Breaking the log jam - data for informed cyber-insurance

Opinion by Dr Mike Lloyd

The problem of cyber-insurance is lack of data for understanding risk: but third party technologies can measure and quantify the defensive state and breach risk of each organisation by using standardised, repeatable yardsticks.

Cyber-security is approaching an inflection point, where several major forces are combining to produce a much-needed breakthrough.  The reason why: cyber-insurance.

Cyber-insurance is hardly new. It's been around for years, and is growing, but has not yet matured out of the awkward early stages. What's holding it back?

The problem isn't lack of demand – organisations want to buy cyber-insurance.  After all, it's abundantly clear from news feeds that breaches are continuous, with many household names being embarrassed by losses affecting tens of millions of customers.

Nor is the challenge that insurers don't want to sell into this market – indeed, insurance companies thrive in risky, uncertain territory.  Lloyd's of London started out insuring losses due to shipwrecks or piracy - threats every bit as hard to predict and financially destructive in their day.  Many insurers do now offer cyber-policies, but they lack good data. They want to expand coverage, but they are challenged by the complexity of potential losses and the dynamic nature of networks and threats.

There's a second, subtle problem with the immature cyber policies currently on offer – lack of guidance.  For cars, the insurers know a great deal about features that make them safer or riskier, and they also know about driver behaviours that are more or less likely to lead to claims.  They can price the insurance to encourage better behaviour, and it works. Part of the reason our roads get safer every year is that insurers push car buyers who push car manufacturers towards ever safer designs. 

This hasn't happened in cyber insurance - yet.  When a company goes out to buy a typical cyber-policy today, they are asked to fill in a questionnaire about their organisation's security practices. I've spoken to people who fill in these questionnaires, and to the people who set them from the insurance side – neither believes they are really all that reliable.  (Imagine if your car insurance company just asked you, before you got a policy, “are you a good driver – yes or no?”  That would be ridiculous – they need some way to check.)

So, on the one hand, we have companies in fear of being the next front-page story of a breach who want to buy more insurance.  On the other, we have the insurers, who offer limited policies, because the risks are dynamic and complex and they lack data to understand.  Companies want policies that can cover huge losses at a reasonable price, but the insurers face serious unknowns, and so limit coverage until they have more information.

This pent-up demand has been sitting there, like a log jam on a river, waiting for the key blockage to be removed.  As I work with insurance companies in Europe and the US, it's clear from the inside that the breakthrough is very near.  All the insurers need is a little more data, about the actual security practices a company is using (analogous to car driver habits).

This is now happening, due to a collaboration between insurers, security technologists, and insured companies.  The insured companies do not want the burden or the commercial risks of exposing details of how they run their security, even to their insurers, but they do want the insurers to help guide their investments towards the choices with real ROI.  This is where third party technologies enter the picture.

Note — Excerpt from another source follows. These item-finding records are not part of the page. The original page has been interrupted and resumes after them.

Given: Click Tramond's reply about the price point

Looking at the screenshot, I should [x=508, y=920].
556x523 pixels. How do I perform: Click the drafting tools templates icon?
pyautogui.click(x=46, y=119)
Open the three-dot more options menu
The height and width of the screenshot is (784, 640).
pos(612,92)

They can measure and quantify the defensive state and breach risk of each organisation by using standardised, repeatable yardsticks.

For security practitioners, the take-away from all this is to watch closely as the insurance market heats up, offering stronger policies with more financial incentives available to those who can demonstrate superior security practices.  It gets a lot easier to communicate about security to the business when the CFO is hearing from the insurance broker about the discounts they can receive for investing in better security! 

Dr Mike Lloyd, CTO, RedSeal

*Note: The views expressed in this blog are those of the author and do not necessarily reflect the views of SC Media UK or Haymarket Media.